Met de oprichting van de EU hebben de lidstaten bevoegdheden overgedragen aan de EU. In het EU-verdrag en het Werkingsverdrag is uitgewerkt wanneer de EU bevoegd is en wanneer de lidstaten.

a. Wat betekent het als de EU exclusief bevoegd is? Geen een voorbeeld.

b. Wat houdt gedeelde bevoegdheid in? Geef een voorbeeld.

c. Wie is er bevoegd als de Verdragen niets bepalen?

Vraag 5

a. Over welke bevoegdheden beschikt het Hof van Justitie?

b. Heeft het hof verplichte rechtsmacht?

Vraag 6

Juist of onjuist?

a. De Raad van Ministers van de EU bestaat uit de ministers van Buitenlandse Zaken en de besluitvorming vindt altijd plaats bij unanimiteit.

b. De Europese Commissie heeft het recht van initiatief en heeft een vetorecht in ieder besluitvormingsproces.

c. De Europese Raad is een belangrijk wetgevend orgaan van de EU en komt twee keer per half jaar bijeen.

d. Het Europees Parlement kan via een motie van afkeuring de Commissie tot aftreden dwingen en heeft een wisselende rol bij de besluitvorming.

Vraag 7

Juist of onjuist?

a. In een prejudiciële procedure wordt door het Hof van Justitie getoetst of een regel van nationaal recht in overeenstemming is met het Europees recht.

b. In een prejudiciële procedure wordt door het Hof van Justitie als rechter in hoogste instantie uitspraak gedaan in een procedure die voor de nationale rechter werd gestart.

Vraag 8

Juist of onjuist?

Grondrechten, zoals ze zijn gewaarborgd door het EVRM en zoals zij voortvloeien uit de constitutionele tradities van de lidstaten, maken als algemene beginselen deel uit van het Europees recht.

Vraag 9

a. Wat is het systeem van doorwerking van het Europees recht in de interne rechtsorde?

b. Vloeit dit systeem uit dezelfde regel van ongeschreven nationaal staatsrecht voort als in het geval van verdragsrecht?

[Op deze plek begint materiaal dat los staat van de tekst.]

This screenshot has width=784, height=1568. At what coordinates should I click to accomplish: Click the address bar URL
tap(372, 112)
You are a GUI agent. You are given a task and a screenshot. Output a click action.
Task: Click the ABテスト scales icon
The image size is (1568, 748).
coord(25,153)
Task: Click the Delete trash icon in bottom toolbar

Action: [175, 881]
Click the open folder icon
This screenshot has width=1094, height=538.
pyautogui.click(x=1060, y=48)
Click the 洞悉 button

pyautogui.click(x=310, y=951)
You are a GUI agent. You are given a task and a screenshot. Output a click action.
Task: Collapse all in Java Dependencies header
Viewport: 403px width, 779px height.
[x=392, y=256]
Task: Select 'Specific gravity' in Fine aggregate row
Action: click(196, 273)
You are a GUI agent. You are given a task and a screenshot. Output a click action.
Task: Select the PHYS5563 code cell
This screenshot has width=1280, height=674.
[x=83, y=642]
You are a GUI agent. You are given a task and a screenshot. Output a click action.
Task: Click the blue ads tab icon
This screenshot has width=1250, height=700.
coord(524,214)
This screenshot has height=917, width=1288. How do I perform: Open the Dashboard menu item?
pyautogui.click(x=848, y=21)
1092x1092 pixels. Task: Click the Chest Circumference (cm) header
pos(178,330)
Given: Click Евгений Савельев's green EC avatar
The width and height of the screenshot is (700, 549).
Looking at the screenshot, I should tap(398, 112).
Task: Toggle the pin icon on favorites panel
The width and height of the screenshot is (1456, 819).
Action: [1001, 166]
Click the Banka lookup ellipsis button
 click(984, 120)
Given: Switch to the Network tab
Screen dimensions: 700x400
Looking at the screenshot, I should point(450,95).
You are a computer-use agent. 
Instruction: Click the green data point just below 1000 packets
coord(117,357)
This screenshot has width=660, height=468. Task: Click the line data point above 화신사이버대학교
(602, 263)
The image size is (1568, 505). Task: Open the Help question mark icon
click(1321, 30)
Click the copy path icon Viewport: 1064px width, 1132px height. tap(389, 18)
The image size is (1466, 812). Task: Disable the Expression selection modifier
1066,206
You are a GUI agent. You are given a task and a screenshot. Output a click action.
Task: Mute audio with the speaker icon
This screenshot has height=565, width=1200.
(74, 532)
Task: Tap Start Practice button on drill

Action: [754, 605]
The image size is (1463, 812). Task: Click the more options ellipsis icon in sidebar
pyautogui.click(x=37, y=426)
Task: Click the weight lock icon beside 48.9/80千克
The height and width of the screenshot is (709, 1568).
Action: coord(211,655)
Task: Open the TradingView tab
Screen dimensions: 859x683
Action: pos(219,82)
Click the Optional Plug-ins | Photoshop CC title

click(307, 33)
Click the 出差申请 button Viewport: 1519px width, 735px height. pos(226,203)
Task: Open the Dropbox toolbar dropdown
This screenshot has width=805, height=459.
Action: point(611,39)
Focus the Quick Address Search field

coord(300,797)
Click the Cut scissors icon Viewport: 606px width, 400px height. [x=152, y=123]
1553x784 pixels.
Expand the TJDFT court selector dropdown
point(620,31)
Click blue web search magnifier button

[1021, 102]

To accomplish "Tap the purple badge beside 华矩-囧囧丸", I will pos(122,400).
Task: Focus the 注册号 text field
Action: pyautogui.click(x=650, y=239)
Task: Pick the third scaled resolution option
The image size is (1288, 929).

c. Mag de Nederlandse wetgever een wet in formele zin maken die in strijd is met een verordening van de Europese Unie?

d. Wie bepaalt uiteindelijk of een regel van Europees recht voor de burger direct werkt?

Vraag 10

In art. 3 VEU worden doelstellingen van de Europese Unie genoemd. Eén van deze doelstellingen is het tot stand brengen van een interne markt.

a. Wat moet onder de interne markt worden verstaan?

b. Waarin verschilt een interne markt van een douane-unie?

c. Wat houdt de Economische en Monetaire Unie (EMU) in?

d. Stel EU-lidstaat Z kent een regeling die vereist dat sterke drank die ingevoerd wordt een certificaat van echtheid bezit. Zij vereist dat niet voor sterke drank die in land Z geproduceerd wordt. Is dit toegestaan? Leg uit.

e. Noem de overige vrijheden en de bijbehorende artikelen uit het verdrag.

Vraag 11

a. Wat verbiedt het Europees mededingingsrecht?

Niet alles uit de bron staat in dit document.